__Brief__
Could you reproduce, from the records below, everything from the line with "The width and" down to the line with "Image resolution: width=950", keeping both of those lines and changing nothing?

*** Dataset entries ***

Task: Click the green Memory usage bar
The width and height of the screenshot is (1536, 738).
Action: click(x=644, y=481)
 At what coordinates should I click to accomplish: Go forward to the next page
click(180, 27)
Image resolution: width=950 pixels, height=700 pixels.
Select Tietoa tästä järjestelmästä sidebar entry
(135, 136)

***
*** Dataset entries ***

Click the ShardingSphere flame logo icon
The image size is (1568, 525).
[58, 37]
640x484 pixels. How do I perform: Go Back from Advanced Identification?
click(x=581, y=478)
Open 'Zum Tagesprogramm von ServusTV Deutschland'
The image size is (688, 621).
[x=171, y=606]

***

__Your response__
The width and height of the screenshot is (1536, 738).
Action: click(x=644, y=481)
 At what coordinates should I click to accomplish: Go forward to the next page
click(180, 27)
Image resolution: width=950 pixels, height=700 pixels.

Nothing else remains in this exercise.